Interactive Reinforcement Learning for Autonomous AI Systems – Learning from Human Perceptive Responses via a Brain-Computer Interface.

Challenge

Autonomous AI systems, such as robots, smart home devices, or self-driving cars, offer support in a variety of situations. Through machine learning, these systems can increasingly operate independently. It is crucial that they adapt quickly, respond promptly, and function flawlessly. To achieve this, Reinforcement Learning (RL) is often used, where correct behaviour is rewarded, and errors are penalized. However, conventional RL algorithms are often costly, time-consuming, and data-intensive, requiring extensive feedback for accurate assessment and learning. Moreover, the training of AI systems is usually carried out in isolation, without active human involvement. When human feedback is obtained, it often occurs in a cumbersome manner through speech or gesture interaction, making the training feel unnatural and may require frequent interruptions. 

Methodology

A promising approach is » learning from human feedback«. In this method, a person can give direct feedback to the agent during the learning process. Our project aims to develop a novel interactive RL method that incorporates human feedback through a Brain-Computer Interface (BCI), based on implicitly measured brain signals, such as the so-called error-related potential (ErrP). The ErrP occurs when people perceive something incorrect or incongruent and can be measured using electroencephalography (EEG). This allows humans to quickly and directly recognize and assess errors made by the robot agent without additional effort.

Results

In our initial study, we compared various EEG devices (gel-based and dry electrodes) and machine learning methods to assess how well they could differentiate between optimal and suboptimal behaviors of robots (classification of measured ErrP in a person's EEG). We contrasted classical feature engineering-based approaches with classifications based on Riemannian geometry and Convolutional Neural Network (CNN).
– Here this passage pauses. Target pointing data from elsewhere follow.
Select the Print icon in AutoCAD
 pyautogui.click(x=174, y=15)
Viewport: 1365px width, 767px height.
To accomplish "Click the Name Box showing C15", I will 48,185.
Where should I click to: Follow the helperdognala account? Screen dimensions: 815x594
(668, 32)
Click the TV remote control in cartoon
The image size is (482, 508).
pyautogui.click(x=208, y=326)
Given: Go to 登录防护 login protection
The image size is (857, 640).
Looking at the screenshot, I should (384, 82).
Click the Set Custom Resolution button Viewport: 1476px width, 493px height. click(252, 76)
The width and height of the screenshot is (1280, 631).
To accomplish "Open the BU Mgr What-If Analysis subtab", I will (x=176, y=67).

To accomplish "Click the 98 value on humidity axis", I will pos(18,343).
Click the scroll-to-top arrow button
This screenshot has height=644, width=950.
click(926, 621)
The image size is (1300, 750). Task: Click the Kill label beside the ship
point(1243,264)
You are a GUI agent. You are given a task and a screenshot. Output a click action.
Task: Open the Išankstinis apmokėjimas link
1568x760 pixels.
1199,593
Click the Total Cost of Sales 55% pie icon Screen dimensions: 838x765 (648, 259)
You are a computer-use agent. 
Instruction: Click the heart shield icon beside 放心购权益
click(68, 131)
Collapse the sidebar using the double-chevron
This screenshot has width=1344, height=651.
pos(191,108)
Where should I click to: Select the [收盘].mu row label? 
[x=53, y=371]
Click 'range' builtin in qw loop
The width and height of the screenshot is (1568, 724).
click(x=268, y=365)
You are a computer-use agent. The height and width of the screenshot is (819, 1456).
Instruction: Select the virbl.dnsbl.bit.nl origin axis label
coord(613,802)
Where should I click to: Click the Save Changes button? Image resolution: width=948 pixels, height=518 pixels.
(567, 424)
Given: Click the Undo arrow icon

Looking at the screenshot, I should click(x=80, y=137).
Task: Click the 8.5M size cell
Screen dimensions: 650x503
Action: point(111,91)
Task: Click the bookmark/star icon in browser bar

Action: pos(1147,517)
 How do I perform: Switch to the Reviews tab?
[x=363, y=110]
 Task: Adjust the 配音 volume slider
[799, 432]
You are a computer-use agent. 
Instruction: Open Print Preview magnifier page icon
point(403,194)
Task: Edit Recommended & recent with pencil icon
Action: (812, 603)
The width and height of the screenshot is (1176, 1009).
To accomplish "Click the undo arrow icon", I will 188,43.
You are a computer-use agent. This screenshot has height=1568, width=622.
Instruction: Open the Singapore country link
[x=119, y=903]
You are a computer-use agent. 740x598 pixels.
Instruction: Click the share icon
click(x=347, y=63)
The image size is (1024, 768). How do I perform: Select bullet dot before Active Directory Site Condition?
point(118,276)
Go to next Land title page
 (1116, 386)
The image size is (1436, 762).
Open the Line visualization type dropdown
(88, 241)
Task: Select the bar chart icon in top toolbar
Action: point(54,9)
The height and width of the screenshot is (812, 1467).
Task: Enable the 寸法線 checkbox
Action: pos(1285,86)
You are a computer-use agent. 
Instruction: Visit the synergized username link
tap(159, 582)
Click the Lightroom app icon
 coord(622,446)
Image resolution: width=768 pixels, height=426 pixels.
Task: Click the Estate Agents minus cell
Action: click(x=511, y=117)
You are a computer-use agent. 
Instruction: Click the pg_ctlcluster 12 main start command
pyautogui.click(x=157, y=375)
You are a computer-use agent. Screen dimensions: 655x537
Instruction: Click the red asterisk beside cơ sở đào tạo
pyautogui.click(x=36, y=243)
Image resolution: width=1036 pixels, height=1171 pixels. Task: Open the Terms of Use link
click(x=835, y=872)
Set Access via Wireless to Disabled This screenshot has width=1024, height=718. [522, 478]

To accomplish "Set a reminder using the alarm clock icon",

Our results showed that the CNN-based model performed the best, regardless of the number of sensors or the use of gel. The number of sensors also did not play a significant role in the accuracy of the results. In a second empirical feasibility study, we tested a proof-of-concept demonstrator in a physically realistic simulation environment. Here, we compared the novel implicit BCI-driven RL training approach with explicit human feedback. Our findings indicate a significant acceleration and improvement in learning performance through the use of BCIs, compared to traditional methods based on sparse rewards (without human feedback). Furthermore, our results demonstrate that the performance of our BCI-based approach is even comparable to that achieved with conventional explicit feedback. Our method highlights the added value of combining BCI and AI technologies for more intuitive and efficient robot training, which could not only reduce training times but also accelerate the development of adaptive and empathetic machines. This is particularly valuable in scenarios where explicit, cognitively demanding feedback is not available.